Accelerated gradient methods are the cornerstones of largescale, data-driven optimization problems that arise naturally in machine learning and other fields concerning data analysis. We introduce a gradient-based optimization framework for achieving acceleration, based on the recently introduced notion of fixed-time stability of dynamical systems. The method presents itself as a generalization of simple gradient-based methods suitably scaled to achieve convergence to the optimizer in a fixed-time, independent of the initialization. We achieve this by first leveraging a continuous-time framework for designing fixed-time stable dynamical systems, and later providing a consistent discretization strategy, such that the equivalent discrete-time algorithm tracks the optimizer in a practically fixed number of iterations. We also provide a theoretical analysis of the convergence behavior of the proposed gradient flows, and their robustness to additive disturbances for a range of functions obeying strong convexity, strict convexity, and possibly nonconvexity but satisfying the Polyak- Łojasiewicz inequality. We also show that the regret bound on the convergence rate is constant by virtue of the fixed-time convergence. The hyperparameters have intuitive interpretations and can be tuned to fit the requirements on the desired convergence rates. We validate the accelerated convergence properties of the proposed schemes on a range of numerical examples against the state-of-the-art optimization algorithms. Our work provides insights on developing novel optimization algorithms via discretization of continuous-time flows.
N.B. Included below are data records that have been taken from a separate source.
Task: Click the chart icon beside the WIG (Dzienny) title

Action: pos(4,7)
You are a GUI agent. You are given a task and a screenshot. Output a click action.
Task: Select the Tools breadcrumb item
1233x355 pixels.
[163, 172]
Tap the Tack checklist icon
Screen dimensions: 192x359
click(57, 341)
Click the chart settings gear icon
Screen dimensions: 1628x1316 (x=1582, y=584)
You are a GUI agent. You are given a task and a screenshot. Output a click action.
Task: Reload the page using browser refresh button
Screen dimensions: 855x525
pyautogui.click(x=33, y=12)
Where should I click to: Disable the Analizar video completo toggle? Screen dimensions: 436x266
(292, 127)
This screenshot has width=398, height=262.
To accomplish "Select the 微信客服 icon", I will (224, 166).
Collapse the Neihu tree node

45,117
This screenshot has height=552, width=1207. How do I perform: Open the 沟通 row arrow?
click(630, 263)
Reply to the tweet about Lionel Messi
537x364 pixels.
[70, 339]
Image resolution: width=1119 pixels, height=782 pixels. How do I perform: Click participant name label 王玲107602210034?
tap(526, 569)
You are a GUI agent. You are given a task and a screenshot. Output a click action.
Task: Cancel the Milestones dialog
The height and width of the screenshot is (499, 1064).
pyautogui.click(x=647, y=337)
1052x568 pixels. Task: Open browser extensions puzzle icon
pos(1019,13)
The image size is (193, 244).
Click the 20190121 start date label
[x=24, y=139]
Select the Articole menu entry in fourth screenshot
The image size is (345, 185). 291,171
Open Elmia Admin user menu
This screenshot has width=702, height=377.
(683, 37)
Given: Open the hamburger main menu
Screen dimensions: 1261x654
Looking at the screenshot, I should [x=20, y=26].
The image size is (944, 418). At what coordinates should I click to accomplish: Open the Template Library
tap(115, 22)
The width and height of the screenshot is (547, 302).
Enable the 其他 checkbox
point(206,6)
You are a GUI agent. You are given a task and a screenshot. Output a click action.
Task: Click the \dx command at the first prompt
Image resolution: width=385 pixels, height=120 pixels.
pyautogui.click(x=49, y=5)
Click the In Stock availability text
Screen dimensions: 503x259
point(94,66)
AAAI Conference 2019 Conference Paper

On the Persistence of Clustering Solutions and True Number of Clusters in a Dataset

  • Amber Srivastava
  • Mayank Baranwal
  • Srinivasa Salapaka

Typically clustering algorithms provide clustering solutions with prespecified number of clusters. The lack of a priori knowledge on the true number of underlying clusters in the dataset makes it important to have a metric to compare the clustering solutions with different number of clusters. This article quantifies a notion of persistence of clustering solutions that enables comparing solutions with different number of clusters. The persistence relates to the range of dataresolution scales over which a clustering solution persists; it is quantified in terms of the maximum over two-norms of all the associated cluster-covariance matrices. Thus we associate a persistence value for each element in a set of clustering solutions with different number of clusters. We show that the datasets where natural clusters are a priori known, the clustering solutions that identify the natural clusters are most persistent - in this way, this notion can be used to identify solutions with true number of clusters. Detailed experiments on a variety of standard and synthetic datasets demonstrate that the proposed persistence-based indicator outperforms the existing approaches, such as, gap-statistic method, X-means, Gmeans, PG-means, dip-means algorithms and informationtheoretic method, in accurately identifying the clustering solutions with true number of clusters. Interestingly, our method can be explained in terms of the phase-transition phenomenon in the deterministic annealing algorithm, where the number of distinct cluster centers changes (bifurcates) with respect to an annealing parameter.